**WHAT IS BEING ASKED**
From the line with "Agent Card (162, 2531)" through the line with "Screenshot is 1655x2212.", inclusive, return each line of the data below exactly and leave the rest out.

▶

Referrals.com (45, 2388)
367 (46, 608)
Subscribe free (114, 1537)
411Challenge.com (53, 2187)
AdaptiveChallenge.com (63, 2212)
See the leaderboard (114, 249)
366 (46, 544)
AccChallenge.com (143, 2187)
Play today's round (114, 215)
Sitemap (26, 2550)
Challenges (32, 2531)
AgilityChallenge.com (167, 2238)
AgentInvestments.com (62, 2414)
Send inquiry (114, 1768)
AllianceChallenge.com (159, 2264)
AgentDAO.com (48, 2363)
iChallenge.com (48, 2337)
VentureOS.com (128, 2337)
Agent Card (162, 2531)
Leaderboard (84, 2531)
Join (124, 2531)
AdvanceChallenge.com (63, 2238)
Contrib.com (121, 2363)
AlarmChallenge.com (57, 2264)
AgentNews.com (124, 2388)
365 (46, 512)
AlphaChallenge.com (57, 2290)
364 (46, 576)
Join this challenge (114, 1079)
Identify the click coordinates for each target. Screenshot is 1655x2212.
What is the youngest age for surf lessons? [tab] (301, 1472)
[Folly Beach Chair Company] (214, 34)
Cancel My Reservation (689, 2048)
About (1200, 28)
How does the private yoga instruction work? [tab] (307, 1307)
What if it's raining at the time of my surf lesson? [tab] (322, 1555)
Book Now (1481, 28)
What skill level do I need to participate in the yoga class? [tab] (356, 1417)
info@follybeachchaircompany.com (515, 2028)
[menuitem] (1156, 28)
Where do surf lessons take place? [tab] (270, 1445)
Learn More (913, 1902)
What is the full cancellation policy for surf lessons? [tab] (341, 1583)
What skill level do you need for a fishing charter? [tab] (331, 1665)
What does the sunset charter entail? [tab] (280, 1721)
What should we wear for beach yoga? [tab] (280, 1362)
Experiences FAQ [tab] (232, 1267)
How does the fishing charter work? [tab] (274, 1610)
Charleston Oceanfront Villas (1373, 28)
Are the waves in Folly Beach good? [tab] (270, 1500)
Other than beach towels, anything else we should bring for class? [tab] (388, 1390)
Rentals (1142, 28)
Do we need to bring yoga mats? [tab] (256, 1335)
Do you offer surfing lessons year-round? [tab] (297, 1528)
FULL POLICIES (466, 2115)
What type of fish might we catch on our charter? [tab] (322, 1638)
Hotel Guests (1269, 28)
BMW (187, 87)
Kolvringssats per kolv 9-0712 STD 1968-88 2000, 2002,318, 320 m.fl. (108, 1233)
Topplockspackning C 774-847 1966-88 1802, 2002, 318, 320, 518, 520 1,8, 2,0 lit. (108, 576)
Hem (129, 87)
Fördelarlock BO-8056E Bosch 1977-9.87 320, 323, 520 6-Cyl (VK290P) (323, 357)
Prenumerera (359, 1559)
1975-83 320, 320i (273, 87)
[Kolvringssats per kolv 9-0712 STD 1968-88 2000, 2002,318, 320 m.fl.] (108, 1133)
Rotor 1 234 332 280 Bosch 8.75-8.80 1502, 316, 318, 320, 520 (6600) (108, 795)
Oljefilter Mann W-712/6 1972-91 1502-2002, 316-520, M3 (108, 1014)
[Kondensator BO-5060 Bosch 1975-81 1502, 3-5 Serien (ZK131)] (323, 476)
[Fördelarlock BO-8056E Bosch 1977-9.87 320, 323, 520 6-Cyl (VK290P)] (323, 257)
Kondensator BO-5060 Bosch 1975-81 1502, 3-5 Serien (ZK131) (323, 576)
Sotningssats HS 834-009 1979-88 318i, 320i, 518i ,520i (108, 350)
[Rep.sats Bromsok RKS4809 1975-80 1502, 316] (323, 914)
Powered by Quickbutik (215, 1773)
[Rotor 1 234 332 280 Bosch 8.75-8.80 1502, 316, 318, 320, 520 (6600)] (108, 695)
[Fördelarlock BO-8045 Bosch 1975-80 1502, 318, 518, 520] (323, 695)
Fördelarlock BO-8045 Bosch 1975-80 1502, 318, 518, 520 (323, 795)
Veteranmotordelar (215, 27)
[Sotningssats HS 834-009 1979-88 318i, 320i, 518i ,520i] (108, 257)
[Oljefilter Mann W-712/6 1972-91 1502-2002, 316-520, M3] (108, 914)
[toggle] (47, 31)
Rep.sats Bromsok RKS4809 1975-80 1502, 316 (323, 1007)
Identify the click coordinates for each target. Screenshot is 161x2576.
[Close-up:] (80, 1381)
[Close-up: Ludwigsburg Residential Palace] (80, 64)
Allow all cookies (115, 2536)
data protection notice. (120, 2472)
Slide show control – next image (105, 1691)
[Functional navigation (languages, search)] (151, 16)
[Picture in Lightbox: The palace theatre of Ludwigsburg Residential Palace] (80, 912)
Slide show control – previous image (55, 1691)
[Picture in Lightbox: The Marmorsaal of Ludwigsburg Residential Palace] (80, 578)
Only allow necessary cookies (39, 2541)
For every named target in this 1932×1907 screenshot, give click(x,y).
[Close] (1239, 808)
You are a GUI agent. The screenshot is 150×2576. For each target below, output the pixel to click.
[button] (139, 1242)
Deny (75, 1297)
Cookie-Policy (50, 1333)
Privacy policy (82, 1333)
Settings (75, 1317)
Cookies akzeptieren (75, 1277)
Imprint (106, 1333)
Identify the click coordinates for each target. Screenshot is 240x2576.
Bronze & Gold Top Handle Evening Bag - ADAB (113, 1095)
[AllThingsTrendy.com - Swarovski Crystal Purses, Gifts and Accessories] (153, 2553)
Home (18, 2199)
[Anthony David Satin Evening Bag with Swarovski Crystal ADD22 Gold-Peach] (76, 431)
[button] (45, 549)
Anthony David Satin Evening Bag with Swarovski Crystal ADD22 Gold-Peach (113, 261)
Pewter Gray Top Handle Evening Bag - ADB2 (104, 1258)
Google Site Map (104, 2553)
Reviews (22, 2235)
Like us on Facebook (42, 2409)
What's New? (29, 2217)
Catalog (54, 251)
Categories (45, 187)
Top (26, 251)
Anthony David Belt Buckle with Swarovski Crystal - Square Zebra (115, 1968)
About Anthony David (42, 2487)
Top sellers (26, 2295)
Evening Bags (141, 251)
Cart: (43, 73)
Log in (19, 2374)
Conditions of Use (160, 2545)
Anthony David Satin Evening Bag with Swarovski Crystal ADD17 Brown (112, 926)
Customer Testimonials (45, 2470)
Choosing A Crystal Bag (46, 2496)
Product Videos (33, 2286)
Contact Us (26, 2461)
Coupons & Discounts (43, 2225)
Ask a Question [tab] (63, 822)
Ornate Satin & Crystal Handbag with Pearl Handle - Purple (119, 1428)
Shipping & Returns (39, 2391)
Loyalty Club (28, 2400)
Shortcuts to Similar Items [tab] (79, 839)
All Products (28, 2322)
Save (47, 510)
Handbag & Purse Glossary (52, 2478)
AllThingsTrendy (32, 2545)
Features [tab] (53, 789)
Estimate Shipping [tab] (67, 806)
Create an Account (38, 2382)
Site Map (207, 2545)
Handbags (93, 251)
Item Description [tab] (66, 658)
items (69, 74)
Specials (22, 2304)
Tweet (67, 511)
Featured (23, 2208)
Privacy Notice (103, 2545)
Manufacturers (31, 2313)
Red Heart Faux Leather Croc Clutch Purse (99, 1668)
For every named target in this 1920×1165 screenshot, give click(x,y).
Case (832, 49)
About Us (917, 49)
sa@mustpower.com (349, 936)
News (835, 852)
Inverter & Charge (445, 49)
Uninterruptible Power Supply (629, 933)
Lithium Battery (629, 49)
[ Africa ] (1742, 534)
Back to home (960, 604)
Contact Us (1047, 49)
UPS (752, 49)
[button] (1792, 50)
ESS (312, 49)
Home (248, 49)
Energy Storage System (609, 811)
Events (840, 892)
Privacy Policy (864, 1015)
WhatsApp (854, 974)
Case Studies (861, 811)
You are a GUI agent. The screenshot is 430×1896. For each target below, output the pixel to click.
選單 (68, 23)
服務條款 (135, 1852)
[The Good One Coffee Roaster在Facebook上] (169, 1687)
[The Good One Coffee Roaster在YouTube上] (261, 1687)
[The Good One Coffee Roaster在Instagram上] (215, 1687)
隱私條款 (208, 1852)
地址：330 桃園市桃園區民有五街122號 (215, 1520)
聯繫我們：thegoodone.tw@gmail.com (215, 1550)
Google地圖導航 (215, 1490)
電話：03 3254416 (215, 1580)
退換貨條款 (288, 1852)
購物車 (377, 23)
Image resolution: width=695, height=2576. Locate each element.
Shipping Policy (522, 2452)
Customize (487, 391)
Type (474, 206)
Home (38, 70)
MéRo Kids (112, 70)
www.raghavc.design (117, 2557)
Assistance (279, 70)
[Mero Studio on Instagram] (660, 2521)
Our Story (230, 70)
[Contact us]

◀

**RESULT BELOW**
Agent Card (162, 2531)
Leaderboard (84, 2531)
Join (124, 2531)
AdvanceChallenge.com (63, 2238)
Contrib.com (121, 2363)
AlarmChallenge.com (57, 2264)
AgentNews.com (124, 2388)
365 (46, 512)
AlphaChallenge.com (57, 2290)
364 (46, 576)
Join this challenge (114, 1079)
Identify the click coordinates for each target. Screenshot is 1655x2212.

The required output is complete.